La filosofía, al igual que la poesía, tendrá siempre por misión aportar hasta sus últimos recursos para la sustentación del honor del espíritu humano.
La pregunta, ¿filosofía para qué?, ya no solo concierne a la presumible inutilidad de la filosofía, o bien, de las ciencias humanas o las humanidades, a su sesgada percepción de una actividad situada en el orbe de la abstracción.
La filosofía, sin embargo, tiene su mayor sentido en la acción, en la generación de conceptos orientados a la comprensión y transformación del individuo, del sociosistema y del ecosistema en que se desenvuelve. Ella es el elemento seminal de la conciencia crítica de un tiempo, una sociedad y una cultura globalizados.
Con la digitalización, como primer motor de la globalización, y con la aceleración de la insurrección digital, como prefiere llamarla Alessandro Baricco (The Game, Anagrama, Barcelona, 2019), en vez de revolución digital, el conocimiento y los nuevos saberes disciplinarios, así como las llamadas profesiones clásicas han entrado en un estresante estado de crisis ante las posibilidades de elección de estudios superiores o competitividad para el empleo de las nuevas generaciones de jóvenes en casi todo el mundo.
A la decadencia de las humanidades clásicas se le aparejan, afortunadamente, las nuevas humanidades digitales y las artes de la innovación. Estas últimas pueden ser científicas, artísticas y sociales.
La hegemonía de los gigantes tecnológicos (Appel, Microsoft, Amazon y Facebook, entre otros) está forzando, por mor de la globalización, a una radical oposición entre un mundo online (digital) y un mundo offline (análogo), reflejada en la nueva encrucijada de la mentalidad online o la mentalidad offline, que ha dado lugar a un inédito universo de capacidades blandas que, a su vez, ha abierto decenas de nuevas formas de profesión o de empleos muy alejados de las profesiones y oficios tradicionales.

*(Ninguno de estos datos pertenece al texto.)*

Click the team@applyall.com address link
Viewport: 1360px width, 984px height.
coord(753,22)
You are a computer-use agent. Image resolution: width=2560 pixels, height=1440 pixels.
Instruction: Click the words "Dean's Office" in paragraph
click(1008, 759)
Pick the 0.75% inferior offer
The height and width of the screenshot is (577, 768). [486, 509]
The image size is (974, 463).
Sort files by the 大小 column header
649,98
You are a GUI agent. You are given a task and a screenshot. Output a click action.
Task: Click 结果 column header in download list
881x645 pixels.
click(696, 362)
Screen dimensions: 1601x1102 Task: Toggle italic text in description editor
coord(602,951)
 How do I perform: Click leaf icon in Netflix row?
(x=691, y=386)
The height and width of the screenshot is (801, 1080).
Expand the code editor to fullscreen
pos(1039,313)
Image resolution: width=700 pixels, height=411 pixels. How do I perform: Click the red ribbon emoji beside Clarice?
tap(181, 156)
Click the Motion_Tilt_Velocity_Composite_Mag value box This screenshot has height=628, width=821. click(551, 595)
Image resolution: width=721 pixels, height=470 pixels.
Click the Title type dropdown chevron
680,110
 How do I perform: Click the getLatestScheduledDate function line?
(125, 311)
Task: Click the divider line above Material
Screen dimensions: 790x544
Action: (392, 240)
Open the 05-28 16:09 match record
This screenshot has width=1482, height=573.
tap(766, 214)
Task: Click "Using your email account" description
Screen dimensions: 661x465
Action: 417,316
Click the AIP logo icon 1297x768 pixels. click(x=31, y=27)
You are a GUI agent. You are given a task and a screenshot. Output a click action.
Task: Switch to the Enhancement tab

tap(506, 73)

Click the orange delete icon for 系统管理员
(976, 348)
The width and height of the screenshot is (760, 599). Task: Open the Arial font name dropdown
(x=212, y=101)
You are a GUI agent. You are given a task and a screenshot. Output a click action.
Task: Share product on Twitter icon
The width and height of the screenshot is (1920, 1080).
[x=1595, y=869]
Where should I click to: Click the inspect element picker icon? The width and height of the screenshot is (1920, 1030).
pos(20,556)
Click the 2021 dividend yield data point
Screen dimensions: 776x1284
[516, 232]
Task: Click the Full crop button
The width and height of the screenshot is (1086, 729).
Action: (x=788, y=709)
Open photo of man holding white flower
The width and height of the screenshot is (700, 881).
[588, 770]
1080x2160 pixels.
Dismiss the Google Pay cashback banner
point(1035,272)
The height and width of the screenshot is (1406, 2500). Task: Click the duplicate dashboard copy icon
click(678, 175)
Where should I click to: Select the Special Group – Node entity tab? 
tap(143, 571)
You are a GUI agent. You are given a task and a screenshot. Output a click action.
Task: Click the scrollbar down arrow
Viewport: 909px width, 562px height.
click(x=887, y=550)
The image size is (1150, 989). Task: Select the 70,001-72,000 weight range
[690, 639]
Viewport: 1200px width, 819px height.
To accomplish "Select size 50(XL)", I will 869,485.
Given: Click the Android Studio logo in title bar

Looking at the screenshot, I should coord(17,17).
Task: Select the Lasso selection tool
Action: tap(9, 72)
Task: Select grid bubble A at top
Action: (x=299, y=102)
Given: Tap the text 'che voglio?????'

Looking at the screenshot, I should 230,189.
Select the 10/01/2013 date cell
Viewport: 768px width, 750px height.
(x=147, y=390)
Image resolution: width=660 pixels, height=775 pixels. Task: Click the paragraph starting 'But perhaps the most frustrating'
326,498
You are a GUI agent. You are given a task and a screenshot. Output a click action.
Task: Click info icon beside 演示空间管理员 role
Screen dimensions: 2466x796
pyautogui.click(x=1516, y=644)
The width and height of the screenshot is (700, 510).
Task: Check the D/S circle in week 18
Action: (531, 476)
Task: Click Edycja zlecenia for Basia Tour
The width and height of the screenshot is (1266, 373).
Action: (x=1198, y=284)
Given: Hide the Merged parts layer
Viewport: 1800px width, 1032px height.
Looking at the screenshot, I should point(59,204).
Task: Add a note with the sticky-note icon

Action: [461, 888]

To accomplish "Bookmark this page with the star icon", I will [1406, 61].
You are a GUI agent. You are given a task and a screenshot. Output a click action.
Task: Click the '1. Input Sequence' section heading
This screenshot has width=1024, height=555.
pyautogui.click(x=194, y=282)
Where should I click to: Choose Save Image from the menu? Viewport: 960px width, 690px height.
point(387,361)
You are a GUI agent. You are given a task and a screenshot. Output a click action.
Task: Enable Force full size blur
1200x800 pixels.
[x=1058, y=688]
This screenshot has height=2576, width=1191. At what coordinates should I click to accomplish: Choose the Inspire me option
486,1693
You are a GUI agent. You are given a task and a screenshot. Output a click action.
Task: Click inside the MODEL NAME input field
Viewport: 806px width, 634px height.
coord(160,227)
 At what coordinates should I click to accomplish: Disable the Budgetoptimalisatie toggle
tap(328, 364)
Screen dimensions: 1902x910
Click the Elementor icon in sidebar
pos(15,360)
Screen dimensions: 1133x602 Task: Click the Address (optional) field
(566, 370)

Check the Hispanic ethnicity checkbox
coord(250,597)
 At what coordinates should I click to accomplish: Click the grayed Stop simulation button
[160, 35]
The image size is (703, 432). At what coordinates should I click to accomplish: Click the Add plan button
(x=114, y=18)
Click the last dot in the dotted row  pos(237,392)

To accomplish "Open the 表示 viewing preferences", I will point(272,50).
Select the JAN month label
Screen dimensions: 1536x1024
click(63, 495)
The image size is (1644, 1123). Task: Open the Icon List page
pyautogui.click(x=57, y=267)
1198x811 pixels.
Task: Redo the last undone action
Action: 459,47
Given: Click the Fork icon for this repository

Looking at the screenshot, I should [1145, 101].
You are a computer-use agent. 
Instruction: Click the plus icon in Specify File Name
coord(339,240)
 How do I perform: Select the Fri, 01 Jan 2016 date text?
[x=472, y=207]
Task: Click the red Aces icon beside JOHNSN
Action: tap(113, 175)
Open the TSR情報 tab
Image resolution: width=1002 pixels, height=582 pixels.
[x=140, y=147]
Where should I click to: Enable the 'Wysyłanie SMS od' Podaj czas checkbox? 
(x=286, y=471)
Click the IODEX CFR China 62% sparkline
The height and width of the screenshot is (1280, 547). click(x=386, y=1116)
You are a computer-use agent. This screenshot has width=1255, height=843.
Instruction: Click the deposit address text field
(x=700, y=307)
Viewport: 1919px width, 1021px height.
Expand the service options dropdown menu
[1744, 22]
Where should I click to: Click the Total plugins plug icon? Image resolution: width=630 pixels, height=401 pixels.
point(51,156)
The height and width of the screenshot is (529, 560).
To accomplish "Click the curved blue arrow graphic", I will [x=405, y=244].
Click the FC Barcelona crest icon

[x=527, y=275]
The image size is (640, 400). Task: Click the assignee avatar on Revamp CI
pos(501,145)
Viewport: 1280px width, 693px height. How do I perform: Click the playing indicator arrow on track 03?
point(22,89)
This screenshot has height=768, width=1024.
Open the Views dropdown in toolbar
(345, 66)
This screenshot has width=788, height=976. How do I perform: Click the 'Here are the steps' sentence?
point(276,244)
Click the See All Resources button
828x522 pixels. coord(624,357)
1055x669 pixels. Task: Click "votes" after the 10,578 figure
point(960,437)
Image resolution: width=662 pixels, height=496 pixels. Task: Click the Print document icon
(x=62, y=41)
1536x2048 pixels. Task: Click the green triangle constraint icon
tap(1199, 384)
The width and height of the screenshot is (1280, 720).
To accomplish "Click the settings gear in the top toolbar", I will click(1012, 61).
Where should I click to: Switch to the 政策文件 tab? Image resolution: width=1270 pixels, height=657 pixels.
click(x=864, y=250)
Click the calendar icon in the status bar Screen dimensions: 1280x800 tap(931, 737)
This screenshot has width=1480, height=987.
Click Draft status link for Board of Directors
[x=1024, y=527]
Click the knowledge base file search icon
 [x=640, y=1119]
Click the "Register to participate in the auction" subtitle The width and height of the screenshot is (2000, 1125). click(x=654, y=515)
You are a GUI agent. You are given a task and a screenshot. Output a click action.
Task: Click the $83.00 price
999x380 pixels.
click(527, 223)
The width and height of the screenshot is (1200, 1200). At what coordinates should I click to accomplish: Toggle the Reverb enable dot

Preguntarse acerca de por qué o para qué filosofar en el mundo actual me hace recordar algunas anécdotas personales relacionadas al hecho de haber abandonado en la UASD la carrera de ciencias jurídicas, que originalmente elegí, para cambiarme a la de filosofías puras con aplicación en ciencias sociales, no sin enormes preocupaciones en mi familia.
No obstante, prefiero relatar lo que contestó Wittgenstein a su hermana mayor Hermine, según su propio relato, cuando esta le cuestionó el que, pese a su manifiesto talento, él optase por ser maestro de escuela rural para párvulos, a lo que el pensador contestó: “Tú me haces pensar en una persona que mira por una ventana cerrada y no puede explicar los movimientos peculiares de un transeúnte; no sabe que fuera hay un vendaval y que a ese hombre acaso le cueste mantenerse en pie” (Wolfram Eilenberger, Tiempo de magos, Taurus, Barcelona, 2019, p.74).
La filosofía representa, para quien la elige actividad vital, su forma de asumir su propia libertad. Pero, además, algo que le es consustancial, su propia responsabilidad como persona.
La filosofía tiene por fundamento cuestionar, y en el cuestionamiento, en la crítica, en la pregunta incómoda e incisiva, en la sospecha de lo establecido como saber es donde radican el conocimiento mismo y la libertad humana.
Aunque parezca éticamente descarriado y económica, política y tecnológicamente asfixiado el mundo global, habrá siempre una razón para filosofar. En la sociedad planetarizada actual, incluso, en el ámbito de la vida corporativa y de las cuestiones del Estado, la presencia del filósofo profesional se va haciendo cada vez más necesaria.
¿Por qué? Porque sin propósitos o estrategias bien definidas ni las empresas ni el Estado podrían sobrevivir en la globalización. El propósito y la estrategia son materia del pensamiento, y filosofar es, esencialmente, pensar y actuar.